» **WHAT NEEDS TO BE DONE**
Give a single number in reply. It is the count of lines below that contain the string "dimensions".
- Opening Delimiter -
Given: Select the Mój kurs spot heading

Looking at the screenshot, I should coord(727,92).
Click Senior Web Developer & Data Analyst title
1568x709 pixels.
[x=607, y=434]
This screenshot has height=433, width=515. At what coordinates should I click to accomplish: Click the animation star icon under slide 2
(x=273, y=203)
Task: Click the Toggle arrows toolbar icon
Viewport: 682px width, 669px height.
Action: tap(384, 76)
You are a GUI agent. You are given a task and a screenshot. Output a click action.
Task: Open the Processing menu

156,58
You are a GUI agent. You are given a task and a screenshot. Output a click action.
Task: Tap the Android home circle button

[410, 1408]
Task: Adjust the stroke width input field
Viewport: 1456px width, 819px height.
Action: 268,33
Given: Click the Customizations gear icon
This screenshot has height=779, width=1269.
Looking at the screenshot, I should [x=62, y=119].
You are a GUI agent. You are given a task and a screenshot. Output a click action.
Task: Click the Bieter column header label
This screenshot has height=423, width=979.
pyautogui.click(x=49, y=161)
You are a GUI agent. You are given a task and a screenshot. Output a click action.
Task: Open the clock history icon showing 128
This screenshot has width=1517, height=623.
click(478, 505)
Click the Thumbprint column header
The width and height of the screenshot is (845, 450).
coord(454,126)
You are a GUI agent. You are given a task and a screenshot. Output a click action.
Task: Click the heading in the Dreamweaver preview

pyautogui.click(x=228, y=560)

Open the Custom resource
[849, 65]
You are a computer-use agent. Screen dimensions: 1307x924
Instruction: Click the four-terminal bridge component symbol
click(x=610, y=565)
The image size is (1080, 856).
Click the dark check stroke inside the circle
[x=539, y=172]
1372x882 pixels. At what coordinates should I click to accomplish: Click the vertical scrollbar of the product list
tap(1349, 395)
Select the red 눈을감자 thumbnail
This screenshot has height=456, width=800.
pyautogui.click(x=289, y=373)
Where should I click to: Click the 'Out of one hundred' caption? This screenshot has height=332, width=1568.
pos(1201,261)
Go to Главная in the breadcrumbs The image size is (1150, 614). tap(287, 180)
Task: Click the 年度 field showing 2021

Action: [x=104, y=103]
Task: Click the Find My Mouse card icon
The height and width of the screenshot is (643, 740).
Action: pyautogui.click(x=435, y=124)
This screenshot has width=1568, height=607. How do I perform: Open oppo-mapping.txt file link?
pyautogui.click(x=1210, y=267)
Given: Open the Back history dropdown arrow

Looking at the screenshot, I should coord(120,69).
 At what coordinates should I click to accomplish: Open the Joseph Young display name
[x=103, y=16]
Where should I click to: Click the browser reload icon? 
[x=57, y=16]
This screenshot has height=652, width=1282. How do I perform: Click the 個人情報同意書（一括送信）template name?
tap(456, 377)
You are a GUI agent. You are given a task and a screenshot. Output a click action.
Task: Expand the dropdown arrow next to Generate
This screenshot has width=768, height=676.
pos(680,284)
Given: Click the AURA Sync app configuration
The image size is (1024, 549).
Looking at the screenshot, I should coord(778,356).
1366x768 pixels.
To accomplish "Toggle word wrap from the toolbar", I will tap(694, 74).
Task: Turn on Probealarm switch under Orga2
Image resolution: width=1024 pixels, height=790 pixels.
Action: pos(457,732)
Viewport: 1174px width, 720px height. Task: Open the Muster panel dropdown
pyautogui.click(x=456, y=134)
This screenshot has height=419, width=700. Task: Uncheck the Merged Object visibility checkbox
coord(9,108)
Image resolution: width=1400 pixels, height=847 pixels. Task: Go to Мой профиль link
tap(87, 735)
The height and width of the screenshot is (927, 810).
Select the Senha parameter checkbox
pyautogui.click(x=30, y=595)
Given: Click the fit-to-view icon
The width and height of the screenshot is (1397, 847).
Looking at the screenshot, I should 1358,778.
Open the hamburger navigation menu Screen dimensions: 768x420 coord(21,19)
- Closing Delimiter -
» **ANSWER SECTION**
2